One thing we do agree upon is that America is Bankrupt. And the high unemployment numbers are handing the Fed a perfect excuse to print up a ton of money. The problem as I see it, is that in many respects the Fed has no choice but to proceed with their quantitative easing policy. If they hadden’t done so the American Economy would have suffered a far more painful recession. Probably even a depression. And as you rightly point out debt is the problem. So what would have happened if the American economy was driven into a depression? The debt problem would have created the equivalent of a financial black hole. A condition where the American economy was in a permanent moribund condition.
On the other hand you have the political class, who have always behaved in a decidedly irresponsible manner. Leadership is supposed to be their mandate, but getting re-elected and representing a small percentage of special interest groups is their real agenda. And it doesn’t matter whether they are Democrat or Republican. When was the last time that you saw any American politician demonstrate any real leadership or values. The Republicans would say it was Reagan, I personally feel it was Kennedy, who point blank refused to get drawn into a shooting war with Cuba during the Bay of Pigs, and the Cuban Missile Crisis despite overwhelming pressure to do otherwise.
In any event, you are right. The die is cast, the Fed has set the table for massive inflation. Nobody can really predict exactly when it will happen, but it will happen. And yes, you are probably right, the policies in place now now will probably create the next great recession. The question is by that time will the debt been inflated as a percentage of GDP enough to set the table for a sustainable recovery in the future?
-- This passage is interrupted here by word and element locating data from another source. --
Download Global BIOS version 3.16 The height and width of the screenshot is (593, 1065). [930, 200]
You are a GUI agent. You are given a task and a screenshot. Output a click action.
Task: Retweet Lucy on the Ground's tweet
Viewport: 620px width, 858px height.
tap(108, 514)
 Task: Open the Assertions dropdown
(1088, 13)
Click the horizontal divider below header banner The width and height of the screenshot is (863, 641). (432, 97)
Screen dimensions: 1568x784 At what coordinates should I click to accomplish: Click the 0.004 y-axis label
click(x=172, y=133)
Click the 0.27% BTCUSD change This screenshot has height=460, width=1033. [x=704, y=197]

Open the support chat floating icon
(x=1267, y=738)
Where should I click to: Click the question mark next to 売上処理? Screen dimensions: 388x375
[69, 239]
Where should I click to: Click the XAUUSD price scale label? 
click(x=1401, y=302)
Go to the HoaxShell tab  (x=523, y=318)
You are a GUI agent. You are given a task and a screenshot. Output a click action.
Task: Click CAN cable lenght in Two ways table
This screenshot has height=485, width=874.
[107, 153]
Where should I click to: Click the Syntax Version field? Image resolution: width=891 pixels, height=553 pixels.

Could the primary reason for the Fed’s quantitative easing simply be to ensure that the government”s massive budget deficits get fully funded. Wouldn’t Treasury’s inability to sell sufficient treasures to fund the anticipated $1.5 trillion F/Y 2011 tax revenue deficit lead to a fiscal crisis beginning with a credit rating downgrade?
Claus, I agree with everything you have said. The Fed is the disease not the cure for our troubled economy. All this money the Fed is pumping into the economy keeps ending up in places where it’s not needed. That’s probably why we’re not creating many jobs. I wonder what needs to happen in order to keep the Fed from intervening. I know Bernanke fears deflation, but unfortunately his predecessor has already sealed the fate by encouraging everyone to go too far into debt, assuming that the cashflow will be there when the bill arrives. In 2007 the bill arrived with the mortage crisis, and soon the bill will arrive for this expensive “recovery”.